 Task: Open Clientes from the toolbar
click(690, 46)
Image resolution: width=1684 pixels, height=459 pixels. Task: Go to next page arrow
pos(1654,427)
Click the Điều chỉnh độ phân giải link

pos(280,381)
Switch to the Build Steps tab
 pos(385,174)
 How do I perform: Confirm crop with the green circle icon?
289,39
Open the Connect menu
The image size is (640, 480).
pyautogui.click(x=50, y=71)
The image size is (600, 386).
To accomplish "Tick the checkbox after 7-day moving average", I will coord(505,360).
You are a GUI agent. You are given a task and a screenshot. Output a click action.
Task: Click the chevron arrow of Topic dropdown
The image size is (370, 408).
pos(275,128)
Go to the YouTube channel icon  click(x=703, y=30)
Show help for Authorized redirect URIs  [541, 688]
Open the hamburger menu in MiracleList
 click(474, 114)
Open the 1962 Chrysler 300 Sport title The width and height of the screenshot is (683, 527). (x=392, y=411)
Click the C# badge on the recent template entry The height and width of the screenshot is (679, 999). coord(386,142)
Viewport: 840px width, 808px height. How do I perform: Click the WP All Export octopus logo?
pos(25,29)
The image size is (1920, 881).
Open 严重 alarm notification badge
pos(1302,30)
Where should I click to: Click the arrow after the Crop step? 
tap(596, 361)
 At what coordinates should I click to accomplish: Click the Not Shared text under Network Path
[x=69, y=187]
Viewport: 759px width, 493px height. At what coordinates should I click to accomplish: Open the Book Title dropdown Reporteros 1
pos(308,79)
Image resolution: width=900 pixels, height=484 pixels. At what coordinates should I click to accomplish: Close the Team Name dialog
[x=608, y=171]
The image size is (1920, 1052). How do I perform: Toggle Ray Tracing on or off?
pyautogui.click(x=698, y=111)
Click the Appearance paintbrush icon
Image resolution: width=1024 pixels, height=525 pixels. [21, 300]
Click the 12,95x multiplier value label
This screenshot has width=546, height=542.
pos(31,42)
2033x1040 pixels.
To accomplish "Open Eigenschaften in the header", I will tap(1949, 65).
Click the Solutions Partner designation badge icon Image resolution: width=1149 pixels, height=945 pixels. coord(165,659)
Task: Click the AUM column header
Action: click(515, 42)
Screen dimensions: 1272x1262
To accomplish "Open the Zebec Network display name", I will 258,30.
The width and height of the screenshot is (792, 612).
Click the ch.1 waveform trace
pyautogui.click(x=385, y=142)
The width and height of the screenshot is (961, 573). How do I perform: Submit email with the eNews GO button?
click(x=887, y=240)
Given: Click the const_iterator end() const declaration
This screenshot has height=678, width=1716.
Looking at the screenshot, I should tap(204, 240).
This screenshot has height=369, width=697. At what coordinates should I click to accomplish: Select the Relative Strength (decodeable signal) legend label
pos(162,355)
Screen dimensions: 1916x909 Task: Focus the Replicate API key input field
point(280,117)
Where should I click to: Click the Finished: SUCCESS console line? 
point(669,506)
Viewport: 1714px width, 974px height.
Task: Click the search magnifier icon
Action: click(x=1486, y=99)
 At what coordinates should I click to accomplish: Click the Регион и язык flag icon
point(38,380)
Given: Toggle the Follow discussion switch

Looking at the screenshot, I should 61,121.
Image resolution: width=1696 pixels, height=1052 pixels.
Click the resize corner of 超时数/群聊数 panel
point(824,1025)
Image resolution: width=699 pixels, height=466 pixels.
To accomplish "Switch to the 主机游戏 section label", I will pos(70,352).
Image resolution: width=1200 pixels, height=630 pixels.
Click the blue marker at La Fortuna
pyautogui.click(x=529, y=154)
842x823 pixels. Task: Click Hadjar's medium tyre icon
☆ ☆ ☆ ☆
In your response, reproduce the records exactly, every one.

 Task: Open Clientes from the toolbar
click(690, 46)
Image resolution: width=1684 pixels, height=459 pixels. Task: Go to next page arrow
pos(1654,427)
Click the Điều chỉnh độ phân giải link

pos(280,381)
Switch to the Build Steps tab
 pos(385,174)
 How do I perform: Confirm crop with the green circle icon?
289,39
Open the Connect menu
The image size is (640, 480).
pyautogui.click(x=50, y=71)
The image size is (600, 386).
To accomplish "Tick the checkbox after 7-day moving average", I will coord(505,360).
You are a GUI agent. You are given a task and a screenshot. Output a click action.
Task: Click the chevron arrow of Topic dropdown
The image size is (370, 408).
pos(275,128)
Go to the YouTube channel icon  click(x=703, y=30)
Show help for Authorized redirect URIs  [541, 688]
Open the hamburger menu in MiracleList
 click(474, 114)
Open the 1962 Chrysler 300 Sport title The width and height of the screenshot is (683, 527). (x=392, y=411)
Click the C# badge on the recent template entry The height and width of the screenshot is (679, 999). coord(386,142)
Viewport: 840px width, 808px height. How do I perform: Click the WP All Export octopus logo?
pos(25,29)
The image size is (1920, 881).
Open 严重 alarm notification badge
pos(1302,30)
Where should I click to: Click the arrow after the Crop step? 
tap(596, 361)
 At what coordinates should I click to accomplish: Click the Not Shared text under Network Path
[x=69, y=187]
Viewport: 759px width, 493px height. At what coordinates should I click to accomplish: Open the Book Title dropdown Reporteros 1
pos(308,79)
Image resolution: width=900 pixels, height=484 pixels. At what coordinates should I click to accomplish: Close the Team Name dialog
[x=608, y=171]
The image size is (1920, 1052). How do I perform: Toggle Ray Tracing on or off?
pyautogui.click(x=698, y=111)
Click the Appearance paintbrush icon
Image resolution: width=1024 pixels, height=525 pixels. [21, 300]
Click the 12,95x multiplier value label
This screenshot has width=546, height=542.
pos(31,42)
2033x1040 pixels.
To accomplish "Open Eigenschaften in the header", I will tap(1949, 65).
Click the Solutions Partner designation badge icon Image resolution: width=1149 pixels, height=945 pixels. coord(165,659)
Task: Click the AUM column header
Action: click(515, 42)
Screen dimensions: 1272x1262
To accomplish "Open the Zebec Network display name", I will 258,30.
The width and height of the screenshot is (792, 612).
Click the ch.1 waveform trace
pyautogui.click(x=385, y=142)
The width and height of the screenshot is (961, 573). How do I perform: Submit email with the eNews GO button?
click(x=887, y=240)
Given: Click the const_iterator end() const declaration
This screenshot has height=678, width=1716.
Looking at the screenshot, I should tap(204, 240).
This screenshot has height=369, width=697. At what coordinates should I click to accomplish: Select the Relative Strength (decodeable signal) legend label
pos(162,355)
Screen dimensions: 1916x909 Task: Focus the Replicate API key input field
point(280,117)
Where should I click to: Click the Finished: SUCCESS console line? 
point(669,506)
Viewport: 1714px width, 974px height.
Task: Click the search magnifier icon
Action: click(x=1486, y=99)
 At what coordinates should I click to accomplish: Click the Регион и язык flag icon
point(38,380)
Given: Toggle the Follow discussion switch

Looking at the screenshot, I should 61,121.
Image resolution: width=1696 pixels, height=1052 pixels.
Click the resize corner of 超时数/群聊数 panel
point(824,1025)
Image resolution: width=699 pixels, height=466 pixels.
To accomplish "Switch to the 主机游戏 section label", I will pos(70,352).
Image resolution: width=1200 pixels, height=630 pixels.
Click the blue marker at La Fortuna
pyautogui.click(x=529, y=154)
842x823 pixels. Task: Click Hadjar's medium tyre icon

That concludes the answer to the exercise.